--- Start of Text passage ---
The Midwich Cuckoos (1957): John Wyndham

★★★½

This is one of the books, like The Stepford Wives or Rosemary’s Baby, that has become an icon of popular culture: even if you haven’t read it, or seen the related films, you know the basic premise. I spotted it in the library today and, because I have another of Wyndham’s books lined up waiting to be read (Triffids, no less), I thought this would make an interesting comparison. For some reason I’d always imagined that Midwich would be a horror story, but it’s something far more subtle and sophisticated: a creeping, chilling sci-fi thriller which places its characters in the ultimate moral dilemma.

Nothing ever happens in English country villages; or at least, that’s my own experience of growing up in one. But Midwich, which initially seems the quietest, sleepiest and most mundane village in Winshire, is about to buck the trend. On one otherwise unremarkable September day, just after ten o’clock in the evening, a hemispherical force field falls over the village. All things within it – men, women, cows, dogs, birds – fall unconscious. No one can cross the invisible boundary without passing out, although the emergency services discover that anyone hauled out beyond that dividing line immediately wakes again and experiences no ill effects. For an entire day, the people of Midwich are secluded from the world and then – just as suddenly – the spell is broken. Suddenly the villagers and their animals wake again, and the outside world can rush back in.
--- End of Text passage ---
◆ **Set of tasks**
1. According to the review, why did its writer decide to read The Midwich Cuckoos after spotting it in the library?
2. Quote everything in the review from "The Midwich Cuckoos" down to "ultimate moral dilemma.".
--- Start of Provided information ---
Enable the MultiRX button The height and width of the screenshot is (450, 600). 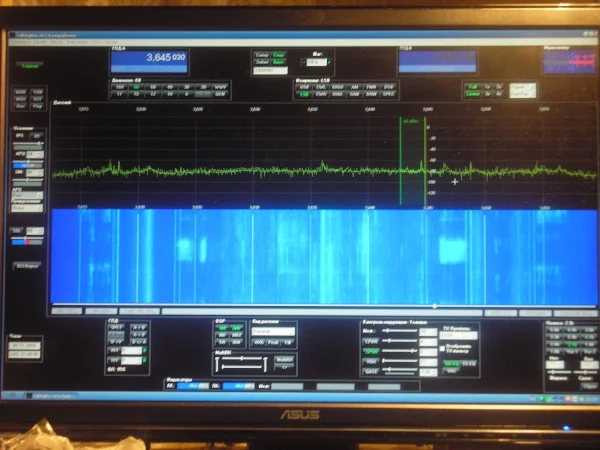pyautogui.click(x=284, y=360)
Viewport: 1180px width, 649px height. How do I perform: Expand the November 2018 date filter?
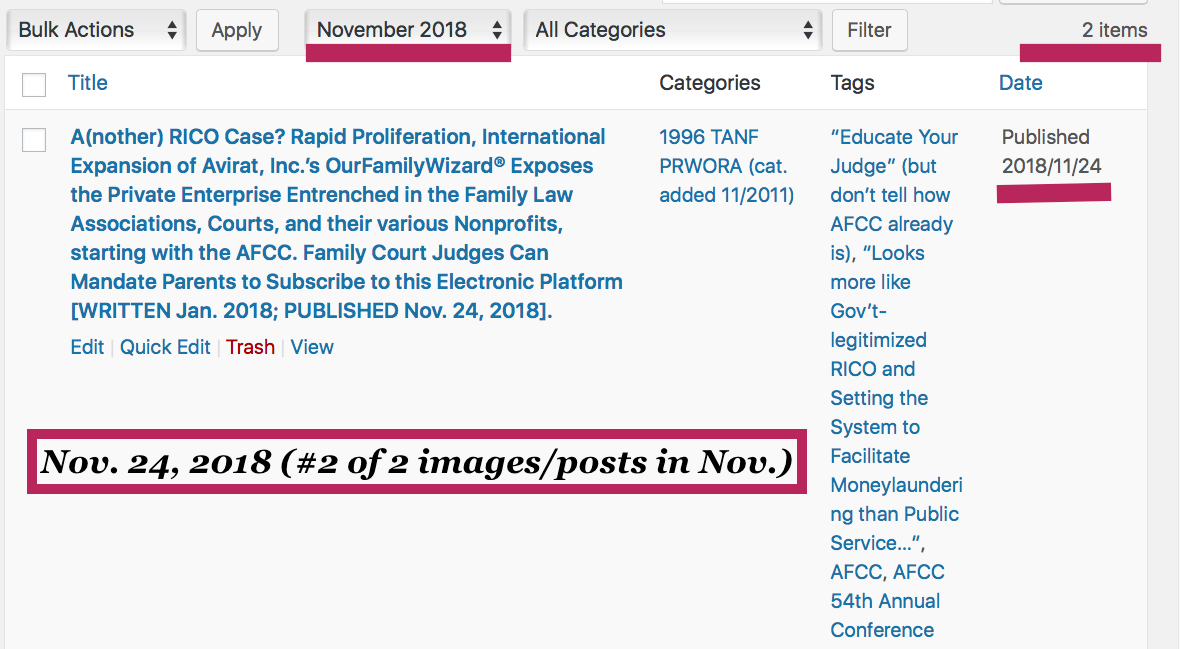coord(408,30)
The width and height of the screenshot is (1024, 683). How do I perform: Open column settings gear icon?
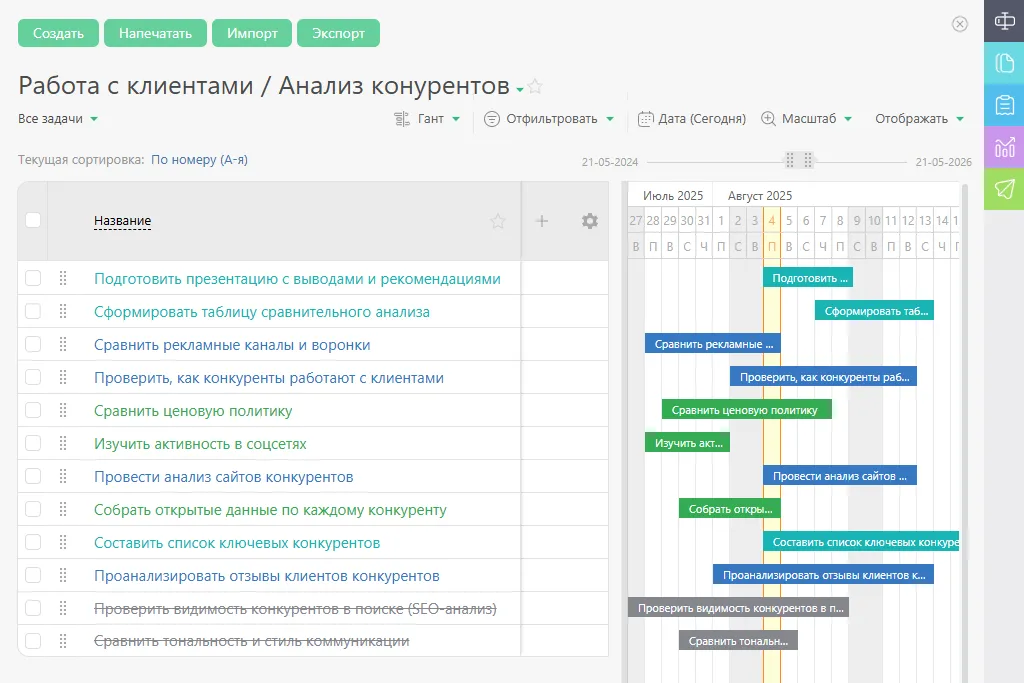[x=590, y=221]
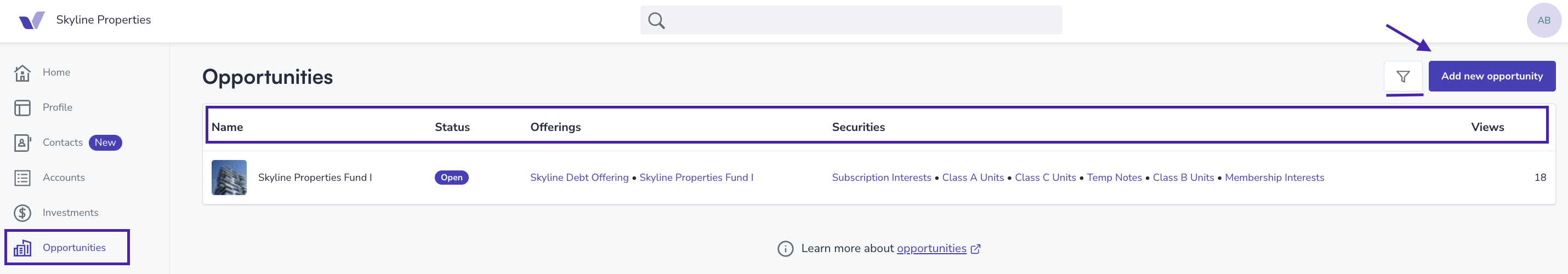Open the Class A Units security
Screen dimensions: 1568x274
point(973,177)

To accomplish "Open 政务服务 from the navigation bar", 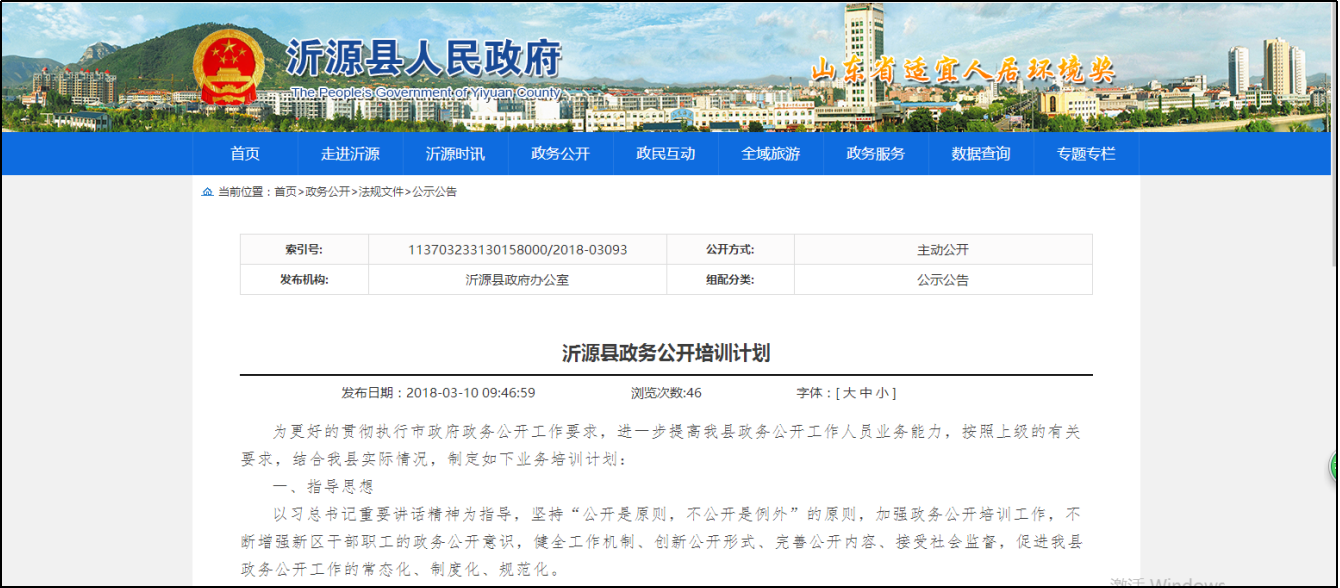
--- End of Provided information ---
--- Start of Provided information ---
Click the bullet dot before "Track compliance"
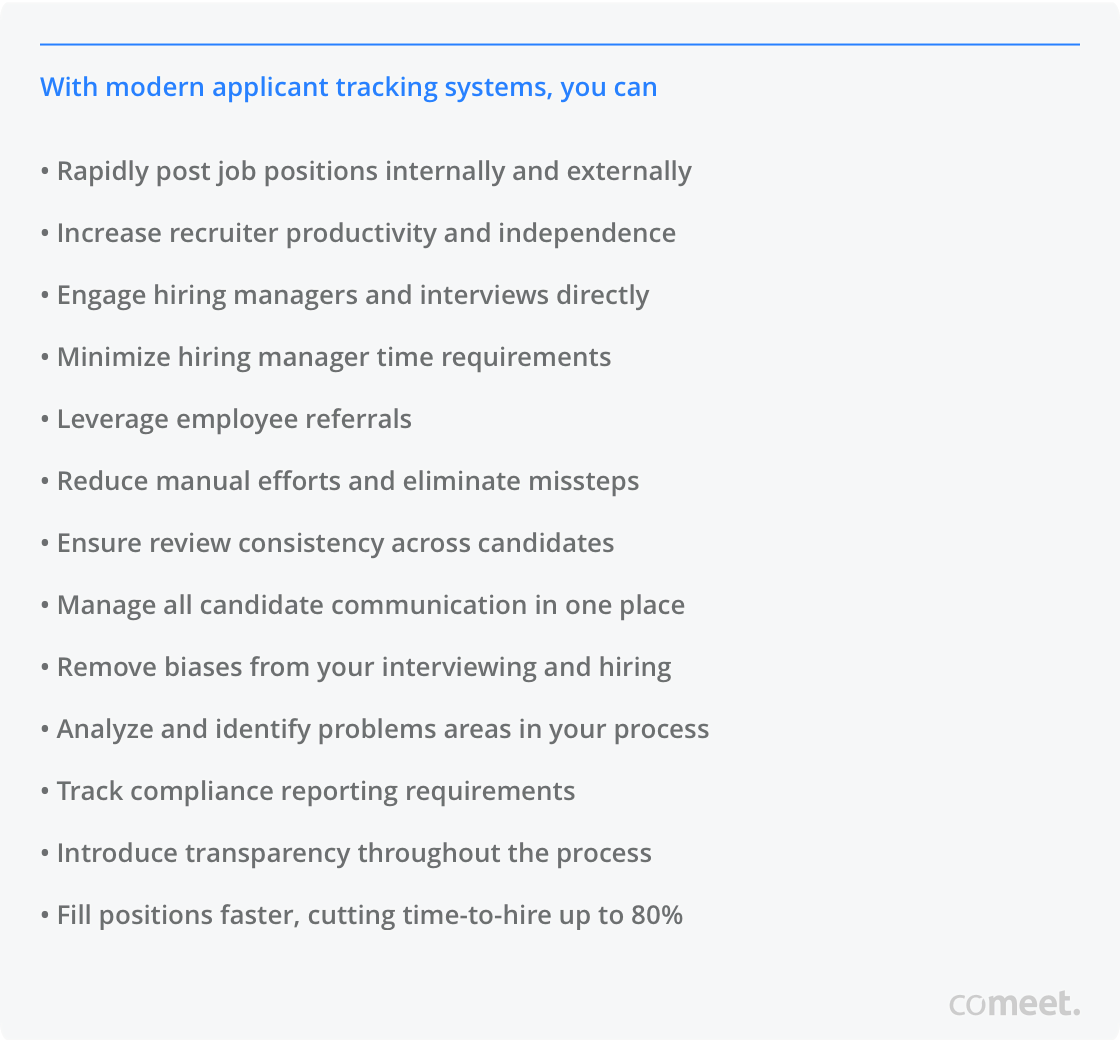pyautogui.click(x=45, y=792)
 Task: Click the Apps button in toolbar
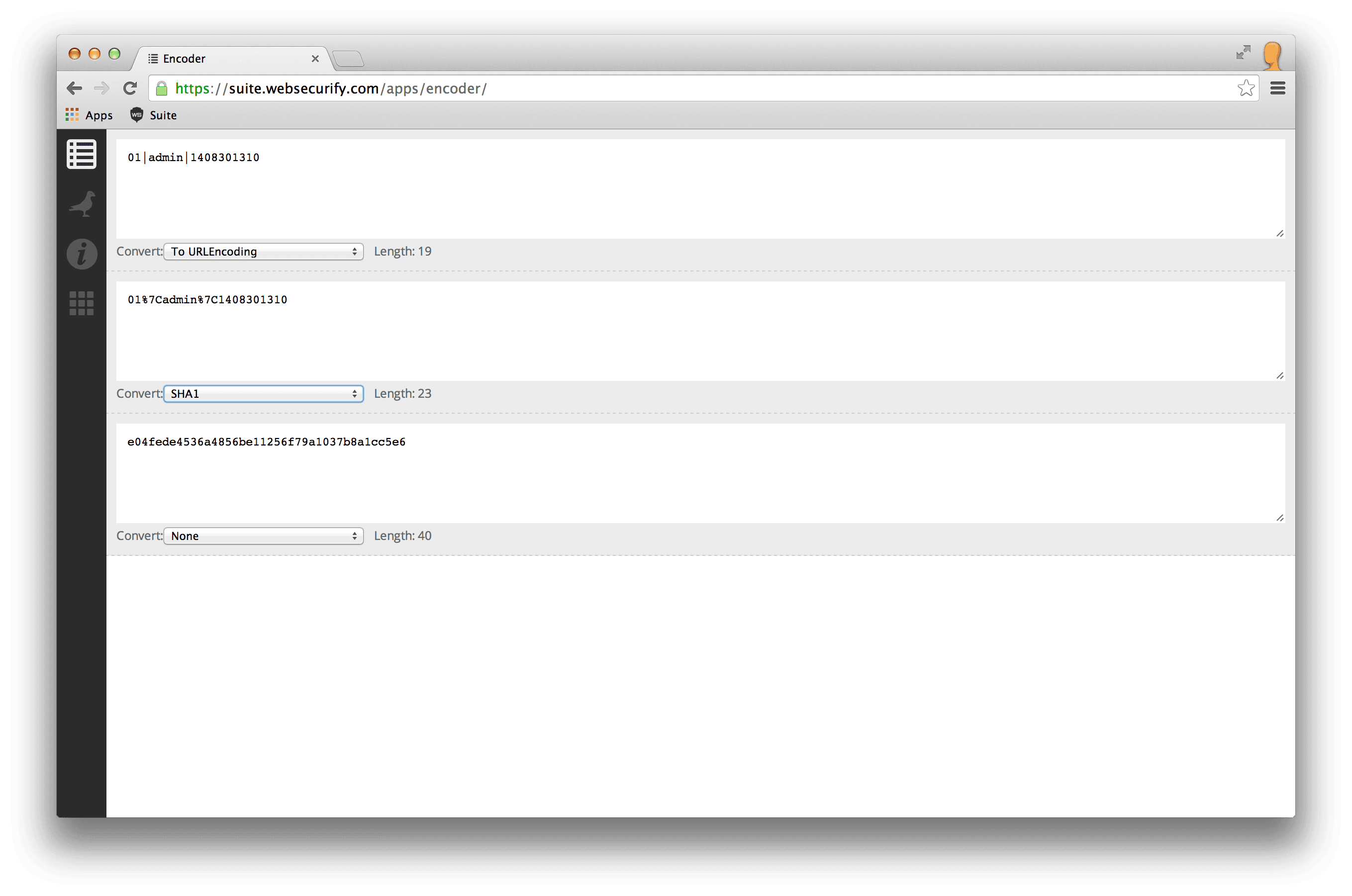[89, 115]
--- End of Provided information ---
--- Start of Provided information ---
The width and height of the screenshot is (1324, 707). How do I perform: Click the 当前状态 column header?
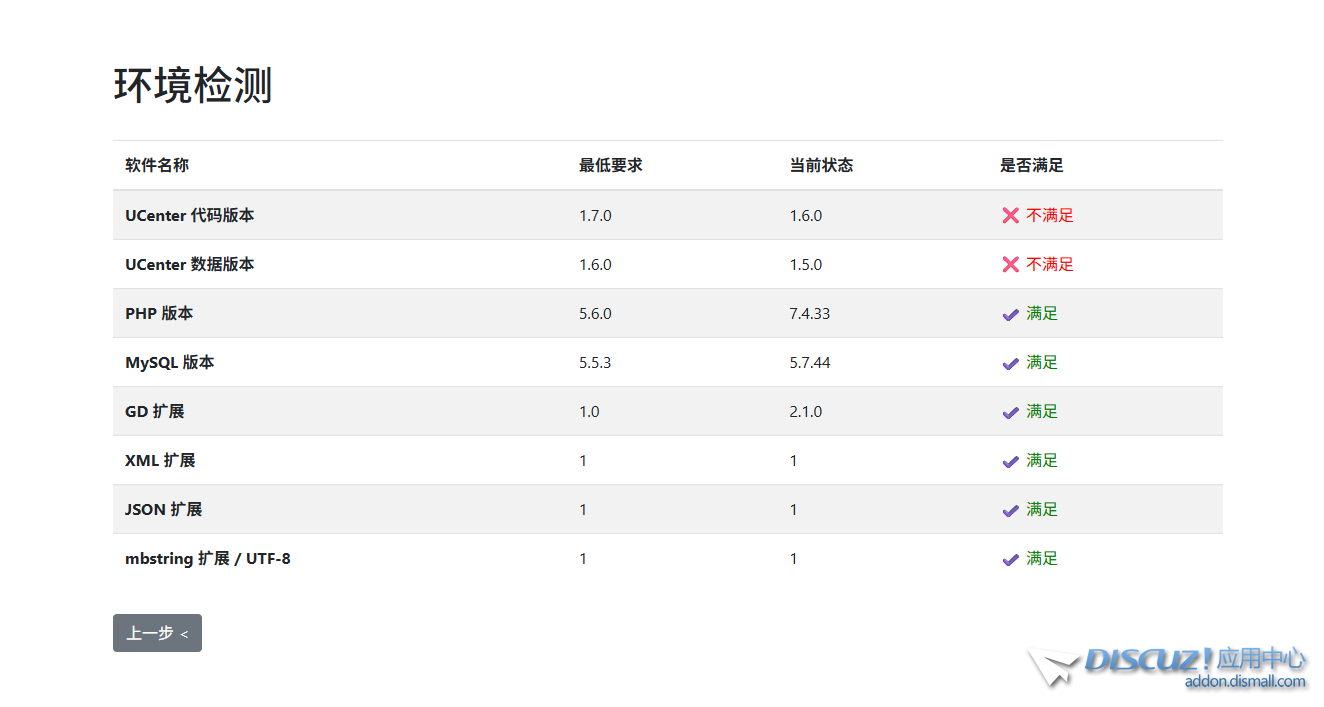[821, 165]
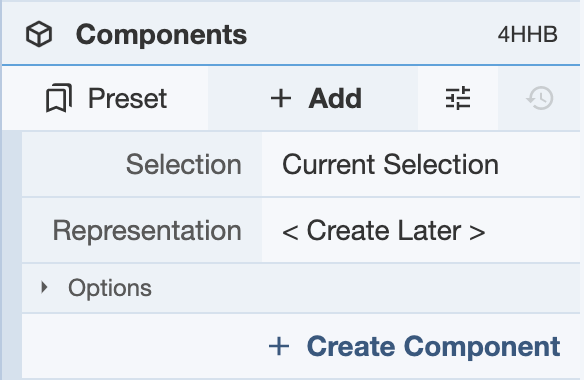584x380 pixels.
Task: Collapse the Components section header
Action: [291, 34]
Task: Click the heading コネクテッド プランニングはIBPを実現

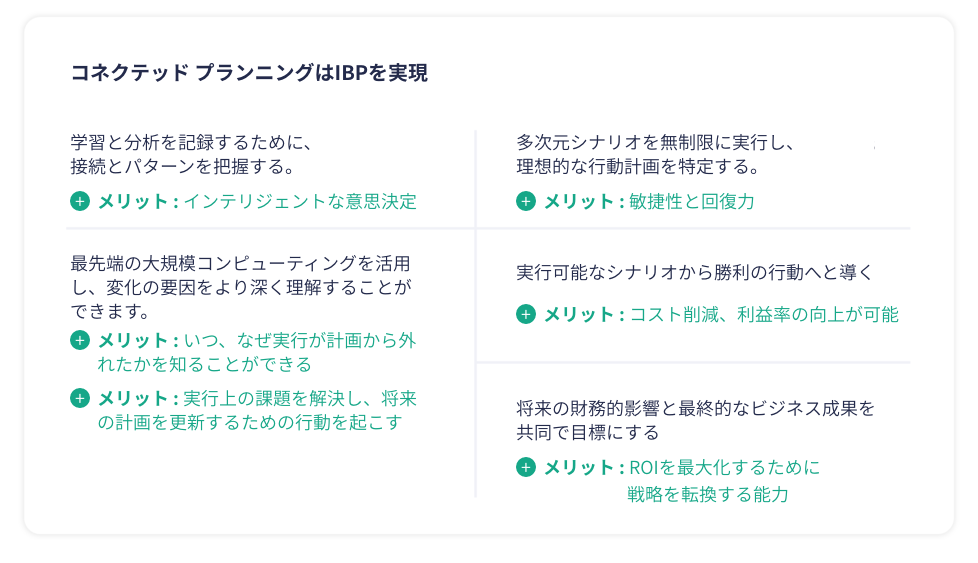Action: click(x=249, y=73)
--- End of Provided information ---
◆ **Solution list**
1. The writer had another of Wyndham's books, Triffids, lined up to be read, so reading The Midwich Cuckoos seemed likely to make an interesting comparison.

2.
The Midwich Cuckoos (1957): John Wyndham

★★★½

This is one of the books, like The Stepford Wives or Rosemary’s Baby, that has become an icon of popular culture: even if you haven’t read it, or seen the related films, you know the basic premise. I spotted it in the library today and, because I have another of Wyndham’s books lined up waiting to be read (Triffids, no less), I thought this would make an interesting comparison. For some reason I’d always imagined that Midwich would be a horror story, but it’s something far more subtle and sophisticated: a creeping, chilling sci-fi thriller which places its characters in the ultimate moral dilemma.